Potential suitors in marriage included Lord John Russell and George Howard, Viscount Morpeth. Russell was nearly twenty years older than Georgiana, while Howard was approximately eleven years her senior. The Duchess of Devonshire favoured Morpeth, who was the eldest son of the 5th Earl of Carlisle. Morpeth met Georgiana for the first time at the coming out ball, and he was invited back to a house party at Chatsworth House later that year. No engagement occurred, however; to convince his daughter to agree to the match, the Duke of Devonshire offered Georgiana a £30,000 dowry and the use of their London residence Londesborough House. She did not agree until Christmas later that year, marrying Morpeth on 21 March 1801 when she was seventeen. Lady Holland characterised it as "a suitable match in every respect. Without possessing great beauty she has many charms".

The new couple would have a happy marriage. After the wedding, the new Lady Morpeth went to live with her husband's family at Castle Howard in Yorkshire. She was surprised to discover that the family showed little affection to the children, in contrast to her own background being raised by her loving mother. Georgiana's sister Harriet likened the relationship between the 5th Earl of Carlisle and his children to "a Prince and his followers", adding that "Lord Carlisle certainly keeps his children in great awe of him". Lord and Lady Morpeth would have six sons and six daughters together; she raised them all devotedly in contrast to the pre-existing environment of the household. The birth of their third son Edward in December 1809 delayed the marriage of her sister Harriet to Lord Granville Leveson-Gower. Georgiana was present at the birth of Harriet's first child, Susan, in 1810.

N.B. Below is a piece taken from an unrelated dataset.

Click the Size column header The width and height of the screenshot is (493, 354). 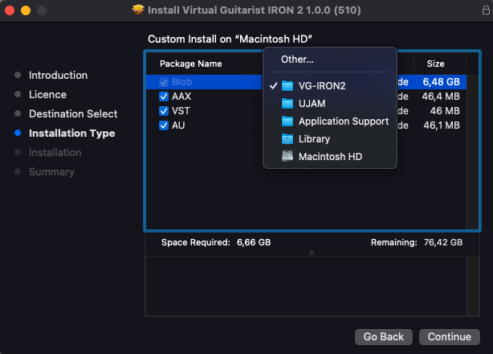435,64
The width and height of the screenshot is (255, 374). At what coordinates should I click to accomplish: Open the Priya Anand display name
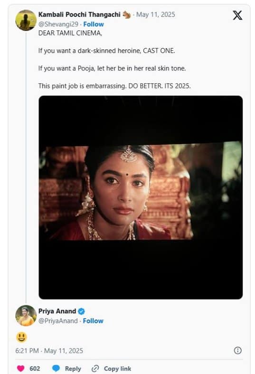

In early 1803, Georgiana and Morpeth joined her aunt Lady Bessborough in Paris. There, Bessborough and her niece were popular guests of the French nobility. The Duchess of Devonshire died later that year, on 30 March, having been ill for some time. Georgiana and other close relatives were present at her death. The Duke, aloof and away, had never been close to their three children. Once widowed, he made a greater attempt than before to become acquainted with them. However, the Duke's last unmarried daughter Harriet was unhappy with the presence of her father's long-time mistress, Lady Elizabeth Foster, in the household; Harriet frequently went to live with her elder sister. Harriet's son Frederick later wrote that the experience "strengthened the tie of sisterly affection, which bound them together during the whole of their joint lives". From 1801 onwards, Cavendish wrote to her sister almost daily until the latter's death in 1858. To their dismay, in 1809 the Duke married Foster, whom they had never liked; he died two years later.

===Countess of Carlisle===
In 1825, Morpeth succeeded his father as 6th Earl of Carlisle, making Georgiana the Countess of Carlisle.

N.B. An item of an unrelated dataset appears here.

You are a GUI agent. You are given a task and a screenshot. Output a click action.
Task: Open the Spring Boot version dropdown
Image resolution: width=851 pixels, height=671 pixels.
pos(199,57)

Georgiana's nephew once remarked that she thought of politics and "nothing else", while her sister cared little for it. In 1838, Lady Carlisle expressed her elitist negative opinion of Charles Dickens, who was then emerging as a successful author. "I know there are such unfortunate beings as pickpockets and streetwalkers. I am very sorry for it and am very much shocked at their mode of life, but I own I do not much wish to hear what they say to one another", she said. Historian Judith Lewis cites this opinion as evidence of the prevalence of class consciousness during the 19th-century, as Lady Carlisle was "one of the more inoffensive of the grand dames of her time".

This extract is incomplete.